Is there a market for PageFour?

I believe there is. Granted, I may not be giving Microsoft a run for their money any time soon, but you don’t have to be the biggest and most successful company in the world to still be successful. You only have to be the best to a small number of people.

I designed PageFour for a very specific kind of user: writers. Remember typewriters? They allowed you to type words onto paper. They were used in offices, at universities, and by aspiring writers all over the world. No matter who the user was, the purpose of the tool was the same: to put words on paper.
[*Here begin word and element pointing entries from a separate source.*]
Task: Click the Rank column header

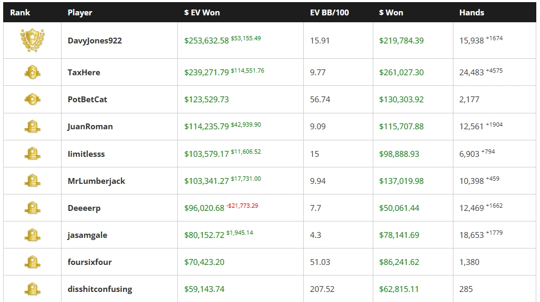Action: [x=20, y=13]
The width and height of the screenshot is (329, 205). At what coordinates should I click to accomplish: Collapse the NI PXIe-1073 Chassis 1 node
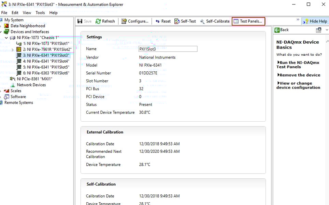[6, 38]
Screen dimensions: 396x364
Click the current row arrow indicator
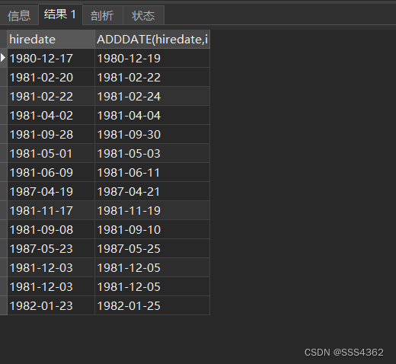[x=3, y=58]
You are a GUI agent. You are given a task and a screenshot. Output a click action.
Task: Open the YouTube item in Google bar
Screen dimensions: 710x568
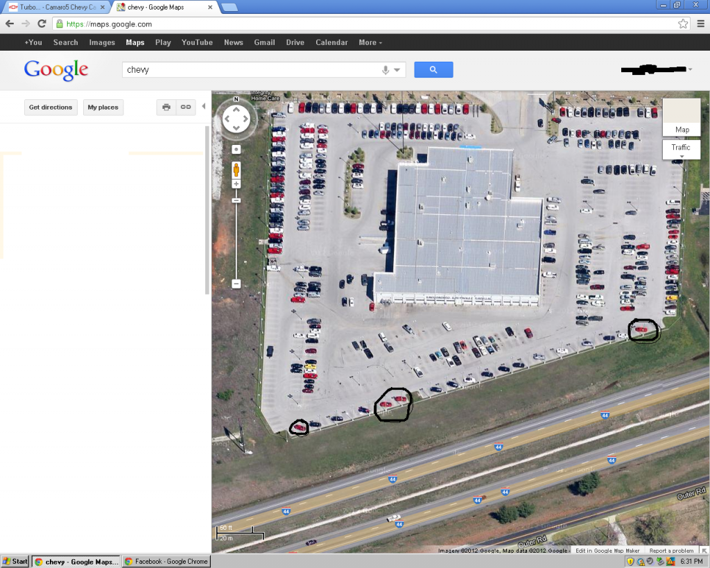(x=197, y=42)
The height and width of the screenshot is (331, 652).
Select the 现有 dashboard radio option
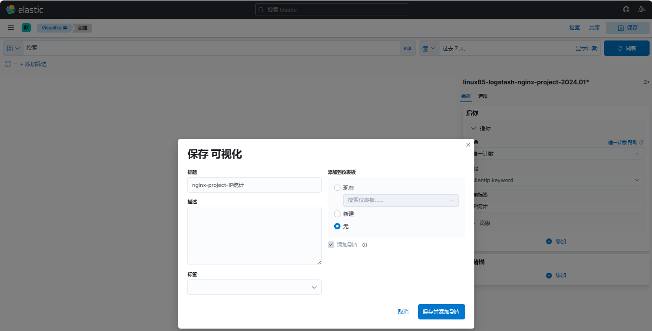pos(337,188)
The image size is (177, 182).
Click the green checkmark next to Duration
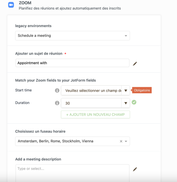click(x=134, y=102)
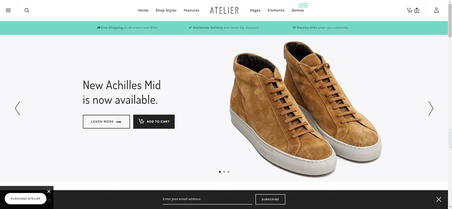
Task: Click the email address input field
Action: pos(207,199)
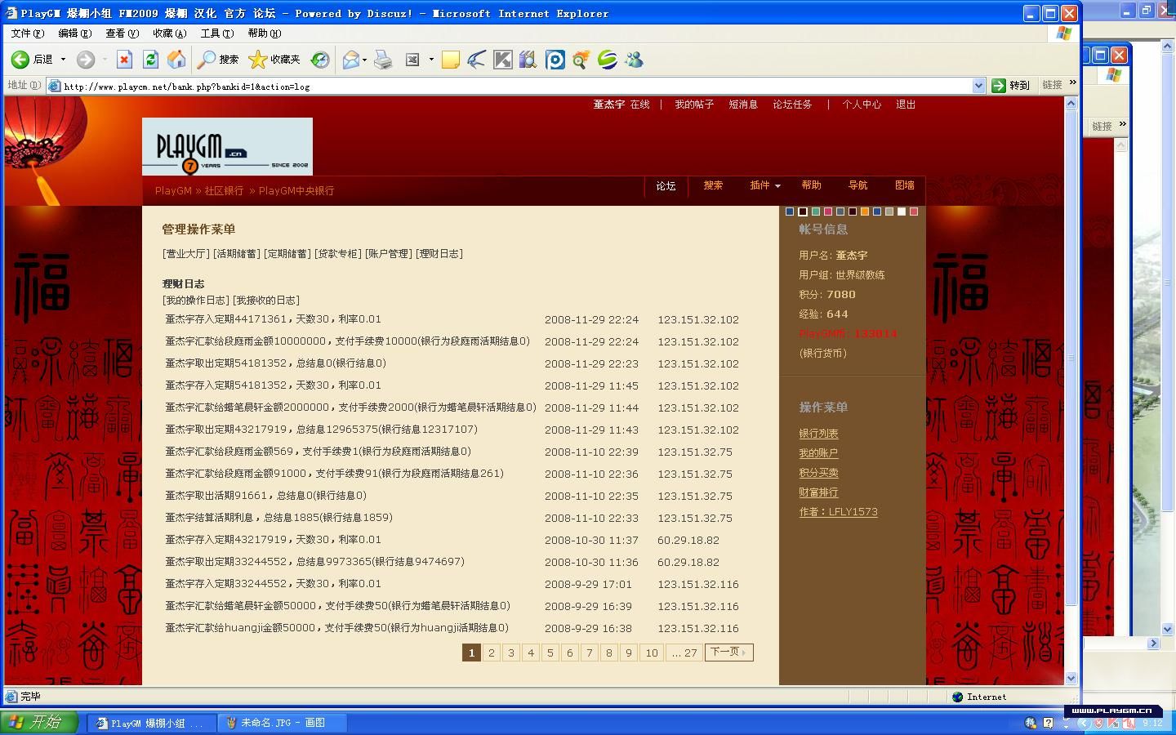Expand the 插件 dropdown in forum navigation
Viewport: 1176px width, 735px height.
click(x=765, y=185)
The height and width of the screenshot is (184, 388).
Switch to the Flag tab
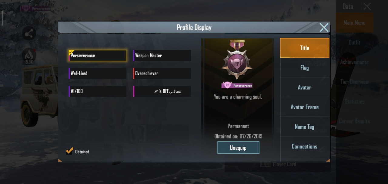pyautogui.click(x=305, y=67)
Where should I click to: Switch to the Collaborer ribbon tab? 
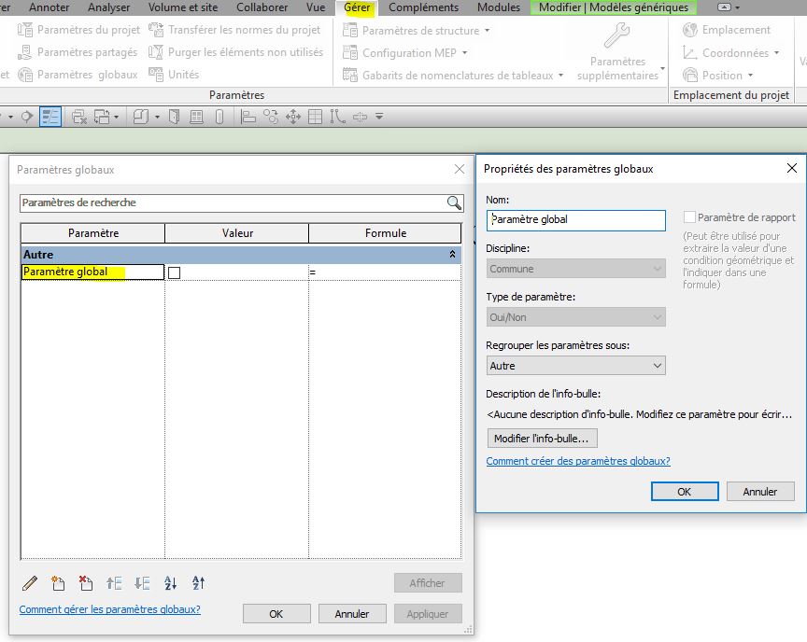coord(262,7)
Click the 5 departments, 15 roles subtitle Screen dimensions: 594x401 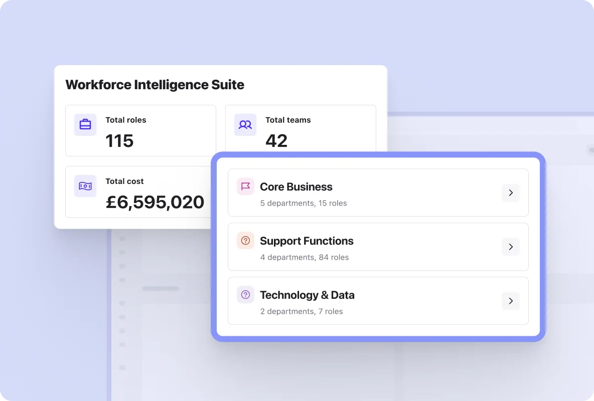[x=304, y=204]
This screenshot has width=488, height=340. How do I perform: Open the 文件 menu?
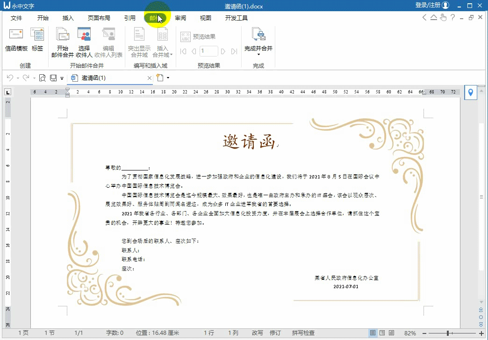pyautogui.click(x=16, y=17)
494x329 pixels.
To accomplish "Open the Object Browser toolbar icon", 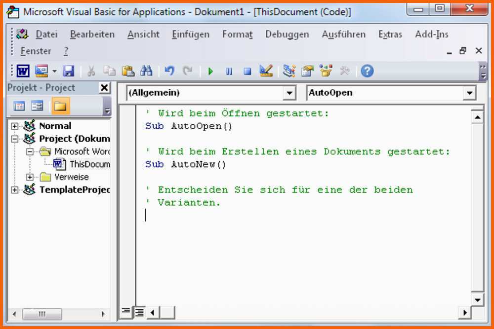I will pos(326,71).
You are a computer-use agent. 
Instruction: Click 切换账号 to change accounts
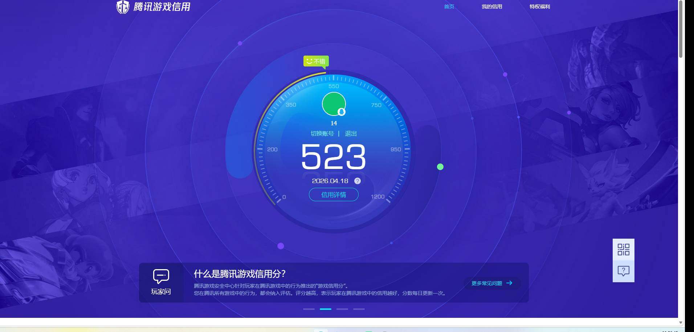(322, 133)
Now we have computer software that duplicates the functionality of the typewriter - it allows you to put words on paper. But it does a whole lot more than that too: it lets you create tables and graphs, embed images into your pages, attach watermarks, insert macros and all sorts of other things that I don’t understand, all of which are great for business users who want to do some or many of these things.

But what if all you want to do is what you did with a typewriter ten years ago - put words on paper? As any writer will tell you, this is what it all comes down to - words matter; anything else is just fluff around the edges.

So PageFour gives you all the functionality of the larger word processors that writers want, and none of the business extras that the corporate world seems to love so much. The dictionary and thesaurus, the text and paragraph formatting, the snapshots and archiving, even the password protection are all there. But the tables and graphs, the macros and formulas, the menus within menus within menus, are nowhere to be found.

Everything is designed and written for writers. So yes, I believe PageFour is a commercial product and that there is a market for it in a Microsoft centric world.